Father, may I, as I have prayed before, come to be more outward
in my faith, more outgoing. May I be one to exemplify this which
You are preaching to me, to move beyond surface conversations and
into this lifestyle of mentoring, even in such brief encounters as
may transpire at church. May I grow into a boldness to explain this
joy that is in me when asked, and may I come to comport myself in a
manner that would give rise to that sort of question. May I, in
short, be useful in Your kingdom in accordance with Your design.
Amen.
Dual Aspect Testimony (11/03/22)
Together with Paul’s appeal to the two-track approach he took to
ministering among these believers, there is also notice of a twofold
testimony two his ministry. “You are witnesses.
So is God.” Now, in and of itself, that’s not much of a
claim. It is, rather, a bare statement of fact. And it is true of
every one of us. As we go through our day, whatever our pursuits and
whatever the setting, those around us are witnesses, and so is God.
Our greatest challenge may well be that we tend to focus on the one to
the exclusion of the other. For most of us, that’s going to translate
to concerning ourselves with the witness of our fellow man, and
becoming somewhat forgetful that we live before the face of God.
There are some, however, who slide off in the opposite direction,
becoming so singularly concerned with what they suppose to be God’s
judgment of them that they are utterly neglectful of how they are
perceived by others. Before I explore that thought further, though,
let’s look more at what Paul says of this testimony.

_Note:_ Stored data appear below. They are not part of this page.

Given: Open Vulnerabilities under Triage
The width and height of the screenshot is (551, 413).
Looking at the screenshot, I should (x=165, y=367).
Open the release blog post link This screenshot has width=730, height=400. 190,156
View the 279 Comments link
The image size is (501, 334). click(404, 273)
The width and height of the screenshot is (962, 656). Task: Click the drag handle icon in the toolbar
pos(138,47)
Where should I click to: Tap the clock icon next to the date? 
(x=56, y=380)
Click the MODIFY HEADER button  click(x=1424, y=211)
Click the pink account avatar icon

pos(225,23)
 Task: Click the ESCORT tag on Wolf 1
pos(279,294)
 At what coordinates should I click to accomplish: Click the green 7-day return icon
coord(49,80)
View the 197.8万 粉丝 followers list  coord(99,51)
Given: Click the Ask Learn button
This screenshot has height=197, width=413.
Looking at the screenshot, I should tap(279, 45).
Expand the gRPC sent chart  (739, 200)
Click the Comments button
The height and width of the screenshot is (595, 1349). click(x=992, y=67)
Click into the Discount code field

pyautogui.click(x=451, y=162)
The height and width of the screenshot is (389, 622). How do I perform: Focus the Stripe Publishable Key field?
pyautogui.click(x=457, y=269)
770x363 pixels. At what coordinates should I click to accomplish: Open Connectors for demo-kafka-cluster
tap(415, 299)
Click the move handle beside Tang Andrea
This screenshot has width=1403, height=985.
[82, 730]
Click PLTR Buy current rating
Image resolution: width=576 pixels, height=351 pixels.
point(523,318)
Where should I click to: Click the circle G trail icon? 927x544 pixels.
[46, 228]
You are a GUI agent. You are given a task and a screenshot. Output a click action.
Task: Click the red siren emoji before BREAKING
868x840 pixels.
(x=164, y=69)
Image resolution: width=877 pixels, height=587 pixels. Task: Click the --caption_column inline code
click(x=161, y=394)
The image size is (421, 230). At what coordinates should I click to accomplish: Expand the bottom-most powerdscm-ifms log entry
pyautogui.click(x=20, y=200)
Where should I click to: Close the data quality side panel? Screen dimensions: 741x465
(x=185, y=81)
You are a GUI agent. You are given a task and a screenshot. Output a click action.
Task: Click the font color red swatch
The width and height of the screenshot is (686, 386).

He doesn’t leave this at bare statement of what is true for every
man. He observes what they are able to testify about him. We behaved
devoutly and uprightly. Now, as to devoutness, it must be admitted
that man can only surmise. We see, after all, only appearances, and
appearances can disguise an evil heart with seeming pleasantness and
forthrightness. I can, to a goodly degree, determine whether you have
deal uprightly with me, been just in your dealings, or whether you’ve
been seeking to take advantage of me, to rob and steal. I can, in
other words, assess your actions, your outward deeds and the words you
may speak. But I cannot judge the heart. I can only sense it as best
I may through the evidence you present in word and deed. But as I
say, word and deed can lie about the heart, at least to a point. Word
and deed can lie about a heart sufficiently for the wolf to gain entry
and gain hearing among the sheep, they all the while supposing him
just another sheep such as themselves.
This being the case, to stop at indicating that they were witness to
how Paul and company spoke and acted is of limited value in and of
itself. So, Paul calls his second witness. God knows. And what God
knows is the devoutness in which they pursued their course. They knew
that what had been done in reference to man was done from a
determination to be honoring to God.
There is wide agreement amongst the commentaries that this
association holds: To God belongs the testimony to devoutness, and to
man belongs the testimony to uprightness. There is some variance,
however, in what to make of it. Clarke, for example, suggests this
devoutness is directly concerned with behavior in reference to God.
In other words, in his view, Paul is appealing to behavior in both
cases. I suppose at some level that’s accurate enough, but behavior
gets us back to thinking in terms of outward works. I think there’s
something far more important going on here in this distinction of
terms and witnesses. Both the JFB and the Wycliffe Translators
Commentary point to it: The Thessalonians knew his conduct. God knew
his motives. Actually, the JFB sort of bridges the two perspectives
together in assessing that by knowing his motives, God knew that he
was holy towards God and just towards men.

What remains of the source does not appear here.